1. A track maintenance vehicle having a vehicle frame (4) siipported on on-track undercarriages (2) mobile on a track, wherein each on-track undercarriage (2) includes the following features:
a) a bogie frame (15) is provided for supporting two wheel sets (17) spaced from one another in a longitudinal direction (16), b) the bogie frame (15) is composed of two longitudinal frame beams (20) which are spaced from one another with regard to an axis of rotation (18) of the wheel sets (17) and each have an axle bearing (19) for supporting a respective said wheel set (17), c) the two longitudinal frame beams (20) are connected to one another between the two wheel sets (17) by means of a transverse frame beam (21), d) strain gauges (22) for detecting a frame deflection are arranged on the bogie frame (15), wherein a respective strain gauge (22) is arranged on each longitudinal frame beam (20) between the transverse frame beam (21) and the axle bearing (19) of an adjoining said wheel set (17).

2. A track maintenance vehicle according to claim 1 , characterized in that only a single strain gauge (22) is provided on each longitudinal frame beam (20), wherein the two strain gauges (22) are positioned longitudinally offset to one another as seen in a transverse direction extending parallel to the axis of rotation (18).

3. A track maintenance vehicle according to claim 1 or 2, characterized in that each strain gauge (22) is fastened at a point of the respective longitudinal frame beam (20) at which a main power flow is present which extends in the longitudinal direction of the longitudinal frame beam (20) and has a minimum of transversely extending force reactions.

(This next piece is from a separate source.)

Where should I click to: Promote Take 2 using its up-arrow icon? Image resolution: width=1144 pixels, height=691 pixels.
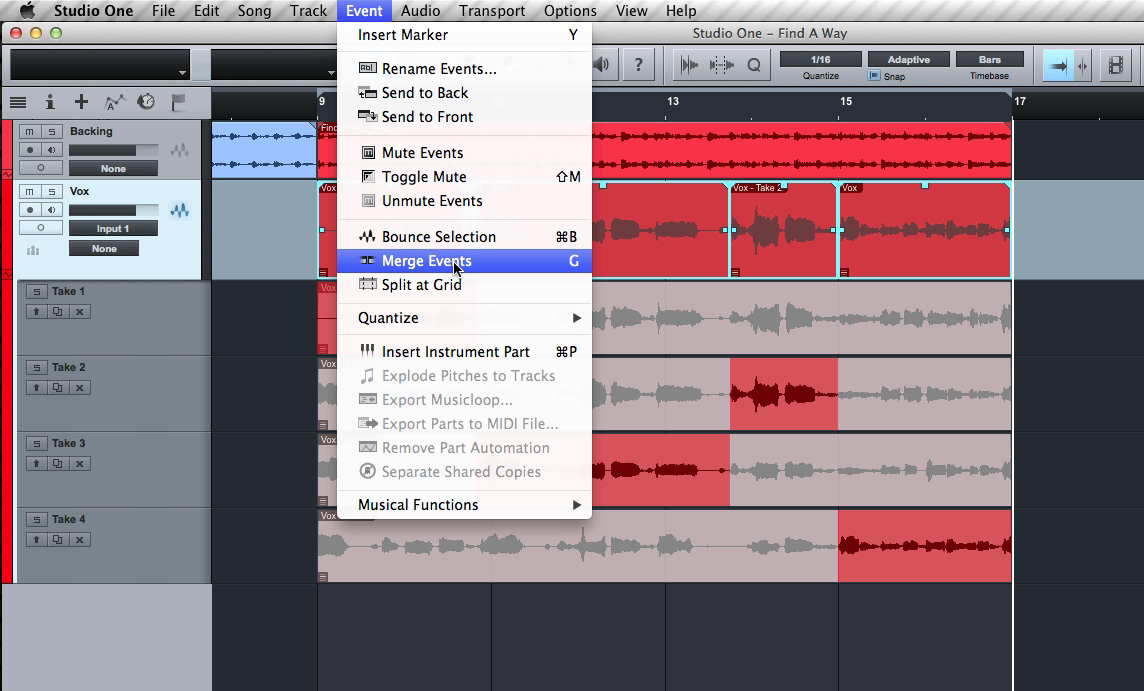coord(37,388)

4. A track maintenance vehicle having a vehicle frame (4) supported on on-track undercarriages (2) mobile on a track, wherein each on-track undercarriage (2) includes the following features:
a) a bogie frame (15) is provided for supporting two wheel sets (17) spaced from one another in a longitudinal direction (16), b) the bogie frame (15) is composed of two longitudinal frame beams (20) which are spaced from one another with regard to an axis of rotation (18) of the wheel sets (17) and each have an axle bearing (19) for supporting a respective said wheel set (17), c) the two longitudinal frame beams (20) are connected to one another between the two wheel sets (17) by means of a transverse frame beam (21), d) two bogie frames (15) spaced from one another with regard to the longitudinal direction (16) are connected in each case via a bogie pivot (23) to a frame bridge (24) which has a central swivel ring (23), positioned between the bogie pivots (23) of the bogie frames (15), for connection to the vehicle frame (4), e) strain gauges (22) are provided for detecting a frame deflection, wherein a respective strain gauge (22) is arranged on the frame bridge (24) between the central swivel ring (23) and the adjacent bogie pivot (23) of the adjoining bogie frame (15).

5. A track maintenance vehicle according to claim 4, characterized in that only two strain gauges (22) are arranged on the frame bridge (24), wherein the two strain gauges (22) are positioned longitudinally offset to one another as seen in a transverse direction extending parallel to the axis of rotation (18).